*Brief*
Output all of the entries beneath, exactly as written.

[Pixel coordinate grounding data]
⟨

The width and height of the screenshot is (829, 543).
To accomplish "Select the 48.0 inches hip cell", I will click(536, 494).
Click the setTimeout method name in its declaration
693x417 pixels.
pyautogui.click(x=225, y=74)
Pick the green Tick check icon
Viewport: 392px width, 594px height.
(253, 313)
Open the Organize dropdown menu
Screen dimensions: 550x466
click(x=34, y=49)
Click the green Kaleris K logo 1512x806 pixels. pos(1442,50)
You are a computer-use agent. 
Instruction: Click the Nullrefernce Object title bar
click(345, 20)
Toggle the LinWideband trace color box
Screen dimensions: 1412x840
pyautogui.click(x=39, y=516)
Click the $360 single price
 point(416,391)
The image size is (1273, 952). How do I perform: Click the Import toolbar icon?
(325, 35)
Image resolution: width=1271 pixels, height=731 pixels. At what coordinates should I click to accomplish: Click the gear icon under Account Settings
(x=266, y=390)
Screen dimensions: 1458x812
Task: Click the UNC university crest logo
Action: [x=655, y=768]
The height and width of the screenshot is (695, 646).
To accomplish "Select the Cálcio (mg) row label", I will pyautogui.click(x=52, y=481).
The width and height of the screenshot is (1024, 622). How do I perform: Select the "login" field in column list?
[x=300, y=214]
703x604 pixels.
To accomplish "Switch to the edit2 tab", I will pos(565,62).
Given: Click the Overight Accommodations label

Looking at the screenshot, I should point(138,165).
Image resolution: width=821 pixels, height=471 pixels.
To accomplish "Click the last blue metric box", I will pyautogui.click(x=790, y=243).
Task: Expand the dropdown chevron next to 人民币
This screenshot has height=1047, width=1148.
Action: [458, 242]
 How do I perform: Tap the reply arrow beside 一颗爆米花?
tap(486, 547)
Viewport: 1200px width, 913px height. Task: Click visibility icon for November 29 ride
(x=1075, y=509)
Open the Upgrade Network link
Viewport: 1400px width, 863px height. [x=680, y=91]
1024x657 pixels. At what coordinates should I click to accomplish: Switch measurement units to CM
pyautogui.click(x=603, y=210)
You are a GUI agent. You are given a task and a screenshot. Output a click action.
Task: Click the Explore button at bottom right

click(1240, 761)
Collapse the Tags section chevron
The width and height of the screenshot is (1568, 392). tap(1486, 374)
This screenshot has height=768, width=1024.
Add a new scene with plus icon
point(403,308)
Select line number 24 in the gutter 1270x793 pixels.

⟩

*Result of this exercise*
The width and height of the screenshot is (829, 543).
To accomplish "Select the 48.0 inches hip cell", I will click(536, 494).
Click the setTimeout method name in its declaration
693x417 pixels.
pyautogui.click(x=225, y=74)
Pick the green Tick check icon
Viewport: 392px width, 594px height.
(253, 313)
Open the Organize dropdown menu
Screen dimensions: 550x466
click(x=34, y=49)
Click the green Kaleris K logo 1512x806 pixels. pos(1442,50)
You are a computer-use agent. 
Instruction: Click the Nullrefernce Object title bar
click(345, 20)
Toggle the LinWideband trace color box
Screen dimensions: 1412x840
pyautogui.click(x=39, y=516)
Click the $360 single price
 point(416,391)
The image size is (1273, 952). How do I perform: Click the Import toolbar icon?
(325, 35)
Image resolution: width=1271 pixels, height=731 pixels. At what coordinates should I click to accomplish: Click the gear icon under Account Settings
(x=266, y=390)
Screen dimensions: 1458x812
Task: Click the UNC university crest logo
Action: [x=655, y=768]
The height and width of the screenshot is (695, 646).
To accomplish "Select the Cálcio (mg) row label", I will pyautogui.click(x=52, y=481).
The width and height of the screenshot is (1024, 622). How do I perform: Select the "login" field in column list?
[x=300, y=214]
703x604 pixels.
To accomplish "Switch to the edit2 tab", I will pos(565,62).
Given: Click the Overight Accommodations label

Looking at the screenshot, I should point(138,165).
Image resolution: width=821 pixels, height=471 pixels.
To accomplish "Click the last blue metric box", I will pyautogui.click(x=790, y=243).
Task: Expand the dropdown chevron next to 人民币
This screenshot has height=1047, width=1148.
Action: [458, 242]
 How do I perform: Tap the reply arrow beside 一颗爆米花?
tap(486, 547)
Viewport: 1200px width, 913px height. Task: Click visibility icon for November 29 ride
(x=1075, y=509)
Open the Upgrade Network link
Viewport: 1400px width, 863px height. [x=680, y=91]
1024x657 pixels. At what coordinates should I click to accomplish: Switch measurement units to CM
pyautogui.click(x=603, y=210)
You are a GUI agent. You are given a task and a screenshot. Output a click action.
Task: Click the Explore button at bottom right

click(1240, 761)
Collapse the Tags section chevron
The width and height of the screenshot is (1568, 392). tap(1486, 374)
This screenshot has height=768, width=1024.
Add a new scene with plus icon
point(403,308)
Select line number 24 in the gutter 1270x793 pixels.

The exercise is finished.